What Will TikTok Do Next?
Circling back to TikTok, it likely adopts many of the features from its Chineses counterpart Douyin over the next two years. The app is built around sourcing and elevating the next generation of creators, yet you could argue the minimized importance of a follower graph allowed lots of social capital to leak off TikTok. Long-term, we’ll see TikTok features that help creators make money while launching new products mentioned above that increase ByteDance’s touch points with consumers and their time spent on mobile.
One we’ll see soon is ecommerce integration in videos. Chinese creators on Douyin can create shoppable videos linked through Alibaba’s Taobao store. Shopify could be a partner in the US (like it just launched with Facebook). ByteDance may also build this internally embedded directly into TikTok videos, further driving its viral sharing loops. It appears to be testing this in China while taking only a 1% cut. We could expect early ecommerce use cases similar to this ironic reaction video or product demos like this:
TikTok recently rolled out donation stickers which will start training users to transact over the app: purchases and tipping creators. Live streamed commerce is very popular on Douyin, and ByteDance recently started pushing streams within TikTok. There are cultural differences in China that favor live streaming, but TikTok’s young user base is familiar with the format and the likeliest early adopters in North America and Europe.
TikTok wants brands to be first-class citizens in the feed. TikTok’s Creator Marketplace connects companies and content creators. Influencer marketing is a fast growing $10+ billion industry that’s largely coordinated over email and social media DMs and this will be a selling point as ByteDance works to onboard North America and Europe advertisers. Brands like Square are using it to promote products and artists and labels may even use it to promote music releases.
TikTok likely opens up its self-serve ad manager, which looks to perform on par with other programmatic channels. This would make it the only self-serve platform that hits users in both the US and China at scale.
TikTok may start providing brands and creators AI-generated content recommendations based on what’s performing well: what effects to use, changes to make to a video, or what content to produce all together. TikTok will also likely double down on AR camera effects (pushing an ad unit priced on video impressions), and may also open its camera and effects to developers.

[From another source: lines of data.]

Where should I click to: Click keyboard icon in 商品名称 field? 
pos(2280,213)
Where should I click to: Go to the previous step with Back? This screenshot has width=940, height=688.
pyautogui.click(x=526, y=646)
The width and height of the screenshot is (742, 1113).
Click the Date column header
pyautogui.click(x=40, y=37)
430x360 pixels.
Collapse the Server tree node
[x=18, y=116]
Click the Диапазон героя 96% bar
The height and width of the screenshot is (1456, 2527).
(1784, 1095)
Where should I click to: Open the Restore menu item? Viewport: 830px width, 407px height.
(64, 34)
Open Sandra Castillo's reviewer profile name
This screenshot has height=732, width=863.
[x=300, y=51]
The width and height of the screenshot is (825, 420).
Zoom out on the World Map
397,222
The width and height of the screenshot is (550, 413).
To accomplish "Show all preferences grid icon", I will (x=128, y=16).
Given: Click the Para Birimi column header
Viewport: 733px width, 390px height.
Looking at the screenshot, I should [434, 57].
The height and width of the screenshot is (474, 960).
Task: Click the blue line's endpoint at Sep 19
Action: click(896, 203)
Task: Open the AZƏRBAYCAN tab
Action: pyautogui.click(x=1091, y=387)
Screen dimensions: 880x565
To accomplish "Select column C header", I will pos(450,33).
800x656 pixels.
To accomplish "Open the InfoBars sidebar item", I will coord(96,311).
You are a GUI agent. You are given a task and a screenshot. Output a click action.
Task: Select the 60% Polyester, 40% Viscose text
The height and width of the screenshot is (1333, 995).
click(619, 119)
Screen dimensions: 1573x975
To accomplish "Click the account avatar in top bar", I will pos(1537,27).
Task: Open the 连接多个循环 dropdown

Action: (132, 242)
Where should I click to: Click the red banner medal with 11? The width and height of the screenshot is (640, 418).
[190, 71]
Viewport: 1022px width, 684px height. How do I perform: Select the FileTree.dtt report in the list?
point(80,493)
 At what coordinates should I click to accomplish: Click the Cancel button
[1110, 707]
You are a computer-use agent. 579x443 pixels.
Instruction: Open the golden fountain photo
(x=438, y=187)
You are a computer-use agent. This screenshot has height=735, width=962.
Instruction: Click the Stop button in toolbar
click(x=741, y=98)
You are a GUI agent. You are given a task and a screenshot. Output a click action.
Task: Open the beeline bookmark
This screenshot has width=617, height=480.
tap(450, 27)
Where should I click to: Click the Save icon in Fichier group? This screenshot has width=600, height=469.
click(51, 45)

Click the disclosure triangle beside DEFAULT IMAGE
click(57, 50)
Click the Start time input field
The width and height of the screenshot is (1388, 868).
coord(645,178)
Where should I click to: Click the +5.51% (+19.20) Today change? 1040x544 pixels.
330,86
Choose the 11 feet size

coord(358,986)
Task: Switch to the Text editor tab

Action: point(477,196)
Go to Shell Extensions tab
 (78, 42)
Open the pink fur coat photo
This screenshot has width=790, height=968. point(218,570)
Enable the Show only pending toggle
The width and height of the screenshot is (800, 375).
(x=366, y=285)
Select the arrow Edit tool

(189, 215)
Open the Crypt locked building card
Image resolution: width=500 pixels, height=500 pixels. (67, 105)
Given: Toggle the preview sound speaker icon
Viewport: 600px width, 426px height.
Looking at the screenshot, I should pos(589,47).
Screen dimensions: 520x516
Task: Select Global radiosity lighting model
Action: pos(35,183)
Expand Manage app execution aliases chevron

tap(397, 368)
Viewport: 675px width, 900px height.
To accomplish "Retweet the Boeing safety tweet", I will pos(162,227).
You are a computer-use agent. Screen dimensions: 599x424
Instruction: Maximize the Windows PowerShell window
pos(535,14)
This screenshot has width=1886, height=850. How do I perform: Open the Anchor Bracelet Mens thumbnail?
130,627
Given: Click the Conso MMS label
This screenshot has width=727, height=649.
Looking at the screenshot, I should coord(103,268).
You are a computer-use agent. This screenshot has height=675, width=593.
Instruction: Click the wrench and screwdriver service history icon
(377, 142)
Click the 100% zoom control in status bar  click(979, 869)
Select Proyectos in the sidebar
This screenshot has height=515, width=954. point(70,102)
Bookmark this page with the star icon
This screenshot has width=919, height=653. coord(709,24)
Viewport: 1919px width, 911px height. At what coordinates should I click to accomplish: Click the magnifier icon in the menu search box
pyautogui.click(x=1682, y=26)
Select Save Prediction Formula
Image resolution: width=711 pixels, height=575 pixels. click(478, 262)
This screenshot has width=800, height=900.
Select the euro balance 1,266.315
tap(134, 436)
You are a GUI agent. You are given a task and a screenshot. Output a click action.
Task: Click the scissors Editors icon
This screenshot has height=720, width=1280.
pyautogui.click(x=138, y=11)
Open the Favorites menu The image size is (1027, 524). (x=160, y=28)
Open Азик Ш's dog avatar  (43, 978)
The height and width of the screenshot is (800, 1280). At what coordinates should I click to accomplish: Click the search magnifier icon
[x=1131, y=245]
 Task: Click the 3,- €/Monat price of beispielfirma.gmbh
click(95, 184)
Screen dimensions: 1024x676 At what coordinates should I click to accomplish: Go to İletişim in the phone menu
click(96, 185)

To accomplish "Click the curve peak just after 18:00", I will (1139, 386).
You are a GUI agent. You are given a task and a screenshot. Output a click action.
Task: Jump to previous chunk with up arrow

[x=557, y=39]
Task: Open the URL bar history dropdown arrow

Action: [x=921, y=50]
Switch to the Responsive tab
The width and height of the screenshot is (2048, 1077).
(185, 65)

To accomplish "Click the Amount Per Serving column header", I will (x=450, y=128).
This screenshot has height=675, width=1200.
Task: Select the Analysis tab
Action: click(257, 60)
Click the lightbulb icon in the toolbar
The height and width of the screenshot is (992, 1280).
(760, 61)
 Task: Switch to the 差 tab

Considering other products in the pipeline, we may eventually see a cross-product creator tool that spans ByteDance entire ecosystem: posting videos, music, ecommerce, podcasting, analytics, and even financing. ByteDance has already consolidated the back-ends in China, allowing creators to use Douyin as a distribution channel for multiple products.
In less than four years, TikTok became the most culturally significant product in the world. It rode the tailwinds of AirPods and memes to reach over 1 billion DAU’s and is now the best way to create and consume video content on mobile. Everyone should be watching to see what they do next.